Les polynucléaires éosinophiles jouent une rôle essentiel pro-inflammatoire chez les patients atteints d'asthme. On retrouve en effet ces cellules ou certains de leurs médiateurs au sein des sécrétions pulmonaires des malades, ce qui n'est jamais le cas chez les sujets sains. En outre, la mise en place d'un traitement visant à diminuer, voire à supprimer toute infiltration tissulaire pulmonaire par des éosinophiles améliore de façon constante les symptômes cliniques d'asthme et les fonctions respiratoires aux épreuves fonctionnelles respiratoires.
L'utilisation d'anticorps dirigés contre l'Interleukine 5 - une substance sécrétée par les éosinophiles - ne permet pas de conclure à une participation active de ces cellules dans le développement de la maladie en réponse au contact d'un allergène. Il semblerait donc que ce type de polynucléaires ne joue un rôle que dans les exacerbations de la maladie. La mesure de la concentration des expectorations en éosinophiles permet de retrouver une majoration de leur nombre dans les semaines précédant une recrudescence des symptômes.
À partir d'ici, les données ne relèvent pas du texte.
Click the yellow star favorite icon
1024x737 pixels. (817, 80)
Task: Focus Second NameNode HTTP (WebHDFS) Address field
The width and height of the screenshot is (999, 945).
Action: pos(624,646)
Pour cette raison, une équipe de pneumologues britanniques de Leicester a proposé une étude comparative de deux stratégies thérapeutiques appliquées à des sujets asthmatiques âgés de 18 à 75 ans. La première de ces stratégies retenue est celle proposée par la British Thoracic Society (groupe 1). Elle prend en compte les signes cliniques ressentis, la mesure du débit de pointe et la quantité de bêta 2 mimétiques utilisés. Différents médicaments peuvent être prescrits outre les bêta 2 mimétiques : corticostéroïdes inhalés, antileucotriènes, théophylline, bronchodilatateurs nébulisés et corticoïdes par voie orale.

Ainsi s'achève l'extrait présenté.